Entre el atrio y el altar lloren los sacerdotes, servidores del Señor, y digan: «Ten compasión de tu pueblo, Señor no entregues tu heredad al oprobio, ni a las burlas de los pueblos».
¿Por qué van a decir las gentes: «Dónde está su Dios»?
Entonces se encendió el celo de Dios por su tierra y perdonó a su pueblo.
Hermanos.
Actuamos como enviados de Cristo, y es como si Dios mismo exhortara por medio de nosotros. En nombre de Cristo os pedimos que os reconciliéis con Dios.
Al que no conocía el pecado, lo hizo pecado en favor nuestro, para que nosotros llegáramos a ser justicia de Dios en él.
Y como cooperadores suyos, os exhortamos a no echar en saco roto la gracia de Dios. Pues dice:
«En el tiempo favorable te escuché, en el día de la salvación te ayudé».
Pues mirad: ahora es tiempo favorable, ahora es el día de la salvación.
En aquel tiempo, dijo Jesús a sus discípulos: «Cuidad de no practicar vuestra justicia delante de los hombres para ser vistos por ellos; de lo contrario, no tenéis recompensa de vuestro Padre celestial.
Por tanto, cuando hagas limosna, no mandes tocar la trompeta ante ti, como hacen los hipócritas en las sinagogas y por las calles para ser honrados por la gente; en verdad os digo que ya han recibido su recompensa.
Tú, en cambio, cuando hagas limosna, que no sepa tu mano izquierda lo que hace tu derecha; así tu limosna quedará en secreto y tu Padre, que ve en lo secreto, te recompensará.
Cuando recéis, no seáis como los hipócritas, a quienes les gusta orar de pie en las sinagogas y en las esquinas de las plazas, para que los vean los hombres.
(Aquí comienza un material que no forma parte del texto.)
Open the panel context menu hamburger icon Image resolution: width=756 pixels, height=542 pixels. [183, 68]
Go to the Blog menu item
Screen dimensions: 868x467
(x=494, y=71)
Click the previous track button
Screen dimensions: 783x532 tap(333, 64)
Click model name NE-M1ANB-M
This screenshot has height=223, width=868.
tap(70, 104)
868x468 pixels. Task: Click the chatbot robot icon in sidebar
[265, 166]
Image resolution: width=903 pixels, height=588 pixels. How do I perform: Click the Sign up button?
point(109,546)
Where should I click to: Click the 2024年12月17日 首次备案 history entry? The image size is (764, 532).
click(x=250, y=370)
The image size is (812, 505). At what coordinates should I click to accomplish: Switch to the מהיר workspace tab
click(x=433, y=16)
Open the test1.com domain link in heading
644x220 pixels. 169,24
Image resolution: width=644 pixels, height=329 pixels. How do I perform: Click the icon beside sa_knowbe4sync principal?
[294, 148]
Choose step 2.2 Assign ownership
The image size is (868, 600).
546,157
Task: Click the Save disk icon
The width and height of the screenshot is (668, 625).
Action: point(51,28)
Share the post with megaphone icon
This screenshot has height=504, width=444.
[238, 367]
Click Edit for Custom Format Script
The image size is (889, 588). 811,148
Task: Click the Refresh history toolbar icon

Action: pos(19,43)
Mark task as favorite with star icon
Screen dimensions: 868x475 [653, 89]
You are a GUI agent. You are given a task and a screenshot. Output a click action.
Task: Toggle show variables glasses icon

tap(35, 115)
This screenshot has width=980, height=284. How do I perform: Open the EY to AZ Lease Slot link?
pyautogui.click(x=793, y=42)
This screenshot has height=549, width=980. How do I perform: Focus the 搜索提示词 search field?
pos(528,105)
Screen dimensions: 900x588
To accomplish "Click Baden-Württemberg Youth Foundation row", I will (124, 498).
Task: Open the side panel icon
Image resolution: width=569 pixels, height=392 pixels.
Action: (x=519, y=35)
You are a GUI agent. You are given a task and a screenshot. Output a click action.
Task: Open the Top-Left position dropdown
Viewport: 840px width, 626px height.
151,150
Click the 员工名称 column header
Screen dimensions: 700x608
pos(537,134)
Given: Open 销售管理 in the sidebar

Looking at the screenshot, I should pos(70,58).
En verdad os digo que ya han recibido su recompensa.
Tú, en cambio, cuando ores, entra en tu cuarto, cierra la puerta y ora a tu Padre, que está en lo secreto, y tu Padre, que ve en lo secreto, te lo recompensará.
Cuando ayunéis, no pongáis cara triste, como los hipócritas que desfiguran sus rostros para hacer ver a los hombres que ayunan. En verdad os digo que ya han recibido su paga.
Tú, en cambio, cuando ayunes, perfúmate la cabeza y lávate la cara, para que tu ayuno lo note, no los hombres, sino tu Padre, que está en lo escondido; y tu Padre, que ve en lo escondido, te recompensará».

Palabra del Señor.

18 de Febrero 2026 – Santa Bernardita Soubirous

El 11 de febrero la fiesta de la Santísima Virgen de Lourdes, que tiene una celebración especial litúrgica, nos recuerda las apariciones de la Virgen a una niña de 14 años que no sabía leer ni escribir, pero que rezaba todos los días el Rosario, Bernardita Soubirous. Había nacido en Lourdes en 1844 de padres muy pobres. Por medio de ella la Virgen hizo surgir la prodigiosa fuente del milagro, a la cual acuden peregrinos de todo el mundo para reavivar su fe y su esperanza. Muchos regresan de Lourdes curados también en su cuerpo. La Virgen durante la segunda aparición, le dijo: «No te prometo hacerte feliz en este mundo, pero sí en el otro».

Bernardita no se contaminó con la gloria humana. El día que el obispo de Lourdes ante 50.000 peregrinos, colocó la estatua de la Virgen sobre la roca de Massabielle, Bernardita tuvo que permanecer en la pequeña pieza que le habían asignado las Hermanas, víctima de un ataque de asma. Y cuando el dolor físico se hacía más insoportable, suspiraba: «No, no busco alivio, sino sólo la fuerza y la paciencia». Su breve existencia transcurrió en la humilde aceptación del sufrimiento físico, como generosa respuesta a la invitación de la Inmaculada para pagar con la penitencia el rescate de tantas almas que viven prisioneras del mal.

Mientras junto a la gruta de las apariciones se estaba construyendo un grande santuario para acoger a los numerosos peregrinos y enfermos en busca de alivio, Bernardita pareció desaparecer en la sombra. Pasó seis años en el instituto de Lourdes, de las Hermanas de la Caridad de Nevers, y después fue admitida como novicia en el mismo instituto, en Nevers. Su entrada se demoró debido a su falta de salud. En la Profesión tomó en nombre de Sor María Bernarda.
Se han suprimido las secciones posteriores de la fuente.